L'ultimo scherzetto della manovra: salta l'indicizzazione delle pensioni

Dietrofront del governo sulla rivalutazione degli assegni. Salta anche la flessibilità per le donne

L'ultimo scherzetto della manovra: salta l'indicizzazione delle pensioni

Roma - Prima illusi e poi delusi. I pensionati dovrebbero aver fatto il callo agli annunci del governo Renzi in quanto tendono a essere puntualmente disattesi. Ieri la sorpresa negativa è stata doppia e, purtroppo, ha dovuto farsene ambasciatore il ministro del Lavoro, Giuliano Poletti, nel corso della conferenza stampa relativa ai contenuti della legge di Stabilità in materia previdenziale.

La prima retromarcia è stata particolarmente antipatica. «L'estensione della no tax area per i pensionati vale dal 2017», ha precisato l'ex presidente di LegaCoop. Peccato che proprio nella tarda serata di giovedì il comunicato ufficiale del Consiglio dei ministri avesse reso noto l'innalzamento della soglia di esenzione dall'Irpef per i pensionati da 7.500 euro a 7.750 per gli «under 75» e da 7.750 a 8mila euro per gli ultrasettantacinquenni. «C'è una discussione aperta con la Commissione europea sulle clausole di salvaguardia e qualora vengano concessi ulteriori margini si valuterà come utilizzarli». Il discorso è sempre quello. Senza quello 0,2% di deficit in più non si può far nulla.

Dopo il gancio d'incontro, il diretto ben assestato. Fintantoché non si modifica lo status quo le recriminazioni potrebbero avere anche qualche giustificazione in meno. Ma quando in ballo ci sono soldi che erano stati effettivamente promessi da mesi, la situazione cambia. Anche per la cosiddetta «opzione donna» c'è una clausola di salvaguardia. La norma che consente alle lavoratrici con 35 anni di contributi e 58 anni e tre mesi di età nel 2015 (con decorrenza del pensionamento dal 2016) costa circa 2 miliardi fino al 2021 e, secondo i calcoli dell'Inps guidato da Tito Boeri, interessa una platea di circa 36mila donne. Se gli stanziamenti non fossero sufficienti, si procederebbe bloccando la perequazione degli assegni. In pratica, la rivalutazione degli assegni, prevista dal decreto che ha recepito la sentenza della Consulta, slitterebbe al 2017 se non al 2018 mantenendo in vigore i parametri fissati due anni fa dal governo Letta.
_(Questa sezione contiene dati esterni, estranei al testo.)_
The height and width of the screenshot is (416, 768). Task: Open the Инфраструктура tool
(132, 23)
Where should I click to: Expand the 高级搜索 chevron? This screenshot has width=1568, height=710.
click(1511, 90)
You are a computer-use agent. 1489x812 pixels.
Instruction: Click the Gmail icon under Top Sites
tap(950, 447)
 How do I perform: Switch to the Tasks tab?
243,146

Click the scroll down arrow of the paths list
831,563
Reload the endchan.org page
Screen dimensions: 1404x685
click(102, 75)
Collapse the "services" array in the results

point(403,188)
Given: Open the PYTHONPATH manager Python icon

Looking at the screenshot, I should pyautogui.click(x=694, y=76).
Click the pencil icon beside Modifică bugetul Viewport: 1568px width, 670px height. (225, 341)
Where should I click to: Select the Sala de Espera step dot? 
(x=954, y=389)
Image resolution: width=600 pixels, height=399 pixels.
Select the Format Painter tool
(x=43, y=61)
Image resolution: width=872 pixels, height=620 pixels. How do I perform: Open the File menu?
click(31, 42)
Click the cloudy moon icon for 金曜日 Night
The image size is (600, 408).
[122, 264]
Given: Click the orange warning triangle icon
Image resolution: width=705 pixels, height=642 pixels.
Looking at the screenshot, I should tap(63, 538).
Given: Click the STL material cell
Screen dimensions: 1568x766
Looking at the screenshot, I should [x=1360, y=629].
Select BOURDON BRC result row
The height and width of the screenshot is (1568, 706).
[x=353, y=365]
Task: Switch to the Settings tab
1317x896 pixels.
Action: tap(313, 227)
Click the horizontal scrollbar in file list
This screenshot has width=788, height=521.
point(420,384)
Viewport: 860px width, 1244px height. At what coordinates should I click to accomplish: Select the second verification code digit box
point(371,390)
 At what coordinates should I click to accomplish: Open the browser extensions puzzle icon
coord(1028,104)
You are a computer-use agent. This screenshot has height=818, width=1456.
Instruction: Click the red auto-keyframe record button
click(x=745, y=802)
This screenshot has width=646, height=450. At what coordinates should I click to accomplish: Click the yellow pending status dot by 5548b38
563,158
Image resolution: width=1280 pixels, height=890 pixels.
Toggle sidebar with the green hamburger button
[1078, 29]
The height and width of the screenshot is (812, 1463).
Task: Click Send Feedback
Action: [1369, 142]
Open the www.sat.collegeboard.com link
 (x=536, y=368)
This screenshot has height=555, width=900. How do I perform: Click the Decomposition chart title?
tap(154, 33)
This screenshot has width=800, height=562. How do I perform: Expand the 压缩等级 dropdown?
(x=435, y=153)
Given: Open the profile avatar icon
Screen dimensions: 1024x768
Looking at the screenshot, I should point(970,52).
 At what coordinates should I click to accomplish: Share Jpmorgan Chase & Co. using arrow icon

Il resto dell'impianto dovrebbe essere confermato (a questo punto il condizionale è d'obbligo). In primo luogo, la settima salvaguardia per gli esodati che dovrebbe interessare tra i 31mila e i 32mila lavoratori portando il totale a 172mila unità. «Abbiamo concluso il percorso», ha affermato Poletti ricordando che questa misura costa altri 2 miliardi. Sperimentale, invece, è la norma che consentirà il part-time ai pensionandi. Il governo stanzia «per ora 250 milioni per 3 anni» per finanziare il tempo parziale per coloro che, dal 2016, si troveranno a 3 anni dalla pensione. «Se funzionerà - ha aggiunto - la finanzieremo adeguatamente». Il ministro ha precisato che si tratta di «accordi individuali per un part time tra il 40 e il 60 per cento». Il datore di lavoro verserà in busta paga la differenza dei contributi «esentasse», così chi va in part time al 50%, ad esempio, «avrà un salario attorno al 65 per cento».

La misura intende favorire la staffetta generazionale: anche per l'anno prossimo è prevista la decontribuzione per i neoassunti a tempo indeterminato. Vale «per un periodo di due anni (fino al 2018, ndr ) e con un tetto ridotto al 40%», ovvero 3.250 euro l'anno.